I mean basically I agree with your position re: rolls etc., and I think you explain it well here, but I just don't feel like it makes Exhaustion anything less than a massive problem.
Yes, one that can be navigated around and mitigated to an extent, but it's still quite like you just deleted your character outside of combat, for anything but no-risk tasks. Other people now need to step up and do your job, make your checks, or use Help to prevent you failing stuff (and even then, you may well fail it, because before they could use help and give you Advantage). You've given the party a limp, as it were. Yeah that happens - people die, for example, but you did it on intentionally.

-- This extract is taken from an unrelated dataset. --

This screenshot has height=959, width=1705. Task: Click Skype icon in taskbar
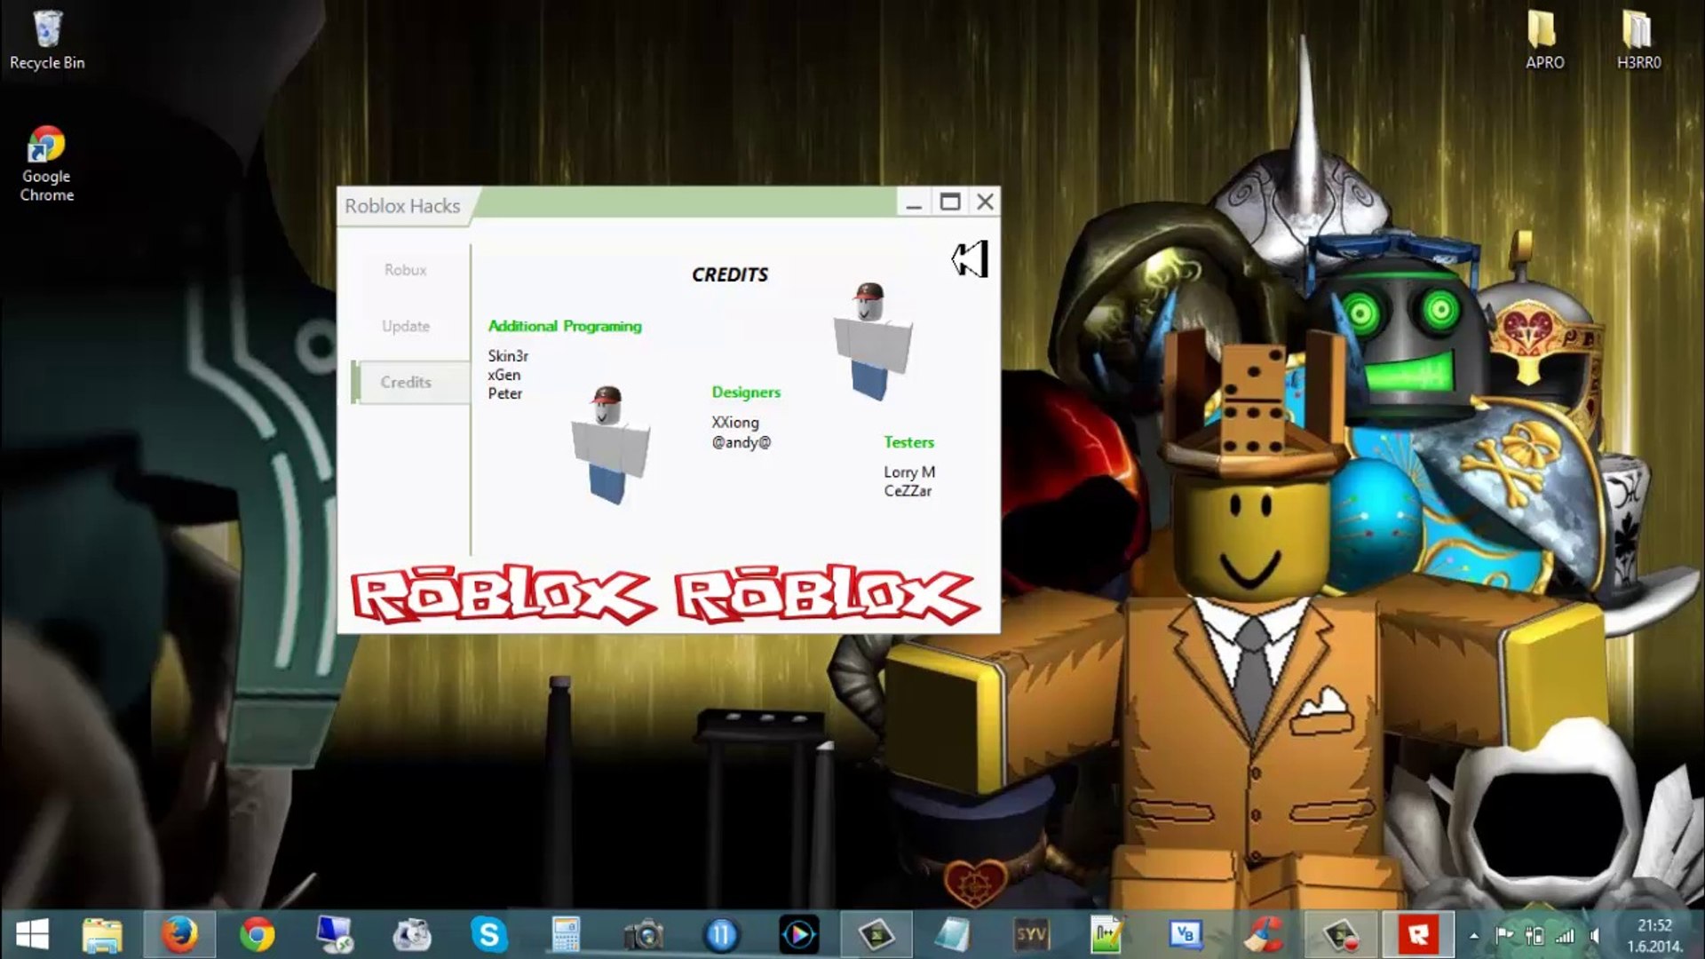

In combat, one level is less of a problem but with a slightly mean DM like mean, you absolutely are going to get grappled if you have STR disadvantage and are in melee, and I can gain from it tactically, and bad things will happen after that. I mean, it's not like the Warlock doesn't Hex the biggest mob with STR disadvantage every time to try and do the same in reverse.
Re: DMs who ask for rolls for everything, well, on a sliding scale, of the DMs I currently play 4E with, including me, I'm by far the least likely to ask for a roll - I try to always avoid rolls unless failure is interesting/meaningful or the players are "fishing". The next DM is pretty similar but given to unnecessary Perception checks (passive Perception exists for a reason, people, though I think that is impacted by Disadvantage?). After that, the next DM is never unnecessary with the rolls, but quite aggressive, and not keen on letting people avoid a roll entirely with RP and the like (unless its obvious stuff that makes sense), just more likely to give Advantage. The final DM, he absolutely makes you roll for everything, multiple times, like one time on one conversation with an NPC I had to roll Persuasion 5 times in 10 sentences. I wasn't even trying to Persuade the NPC of anything, he was just rolling it like it was etiquette or something (the NPC was quite fancy, but frankly, so was my PC). Perception checks for noticing basic stuff, like the presence of NPCs in a room. I could go on. So it varies. A lot.